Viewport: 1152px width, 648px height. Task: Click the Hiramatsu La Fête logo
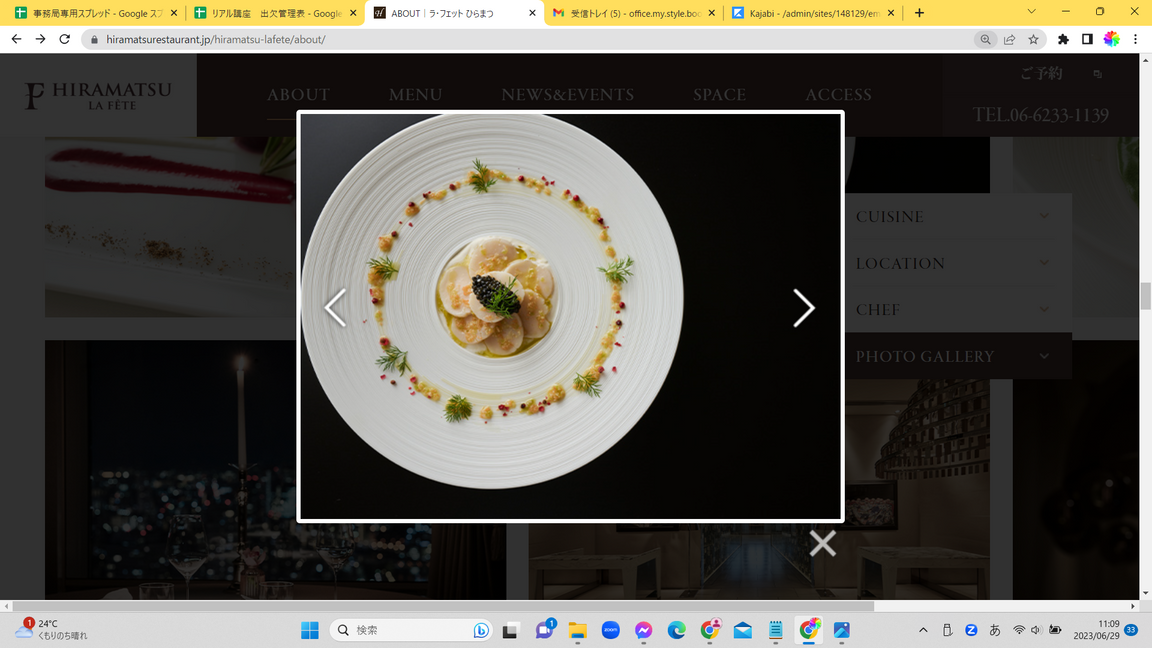click(98, 95)
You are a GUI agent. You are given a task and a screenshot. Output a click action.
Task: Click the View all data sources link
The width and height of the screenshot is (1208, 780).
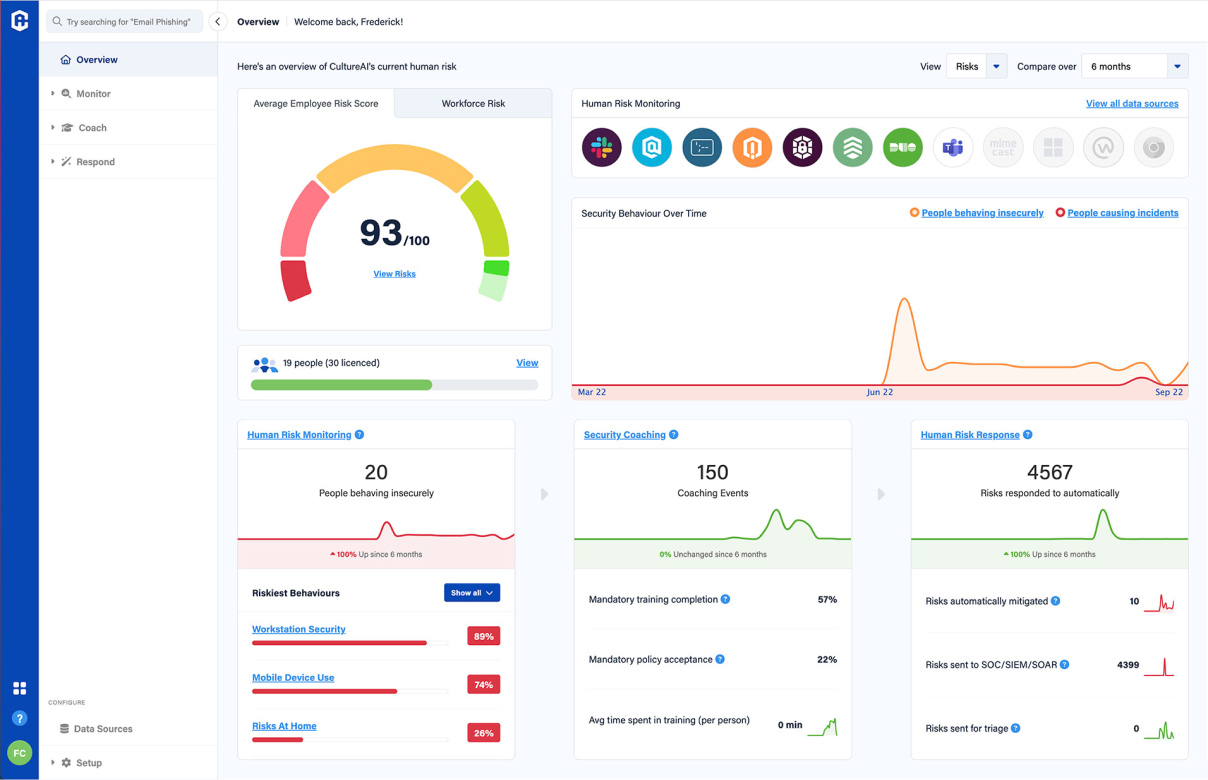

EXERCISE
Can you rewrite all of these rows with every "screenshot" changed to "screen capture", leaving everything else as it is and omitting the pictures?

ANSWER TO THIS PROBLEM
Viewport: 1152px width, 648px height. Task: Click the Hiramatsu La Fête logo
click(98, 95)
You are a GUI agent. You are given a task and a screen capture. Output a click action.
Task: Click the View all data sources link
The width and height of the screen capture is (1208, 780).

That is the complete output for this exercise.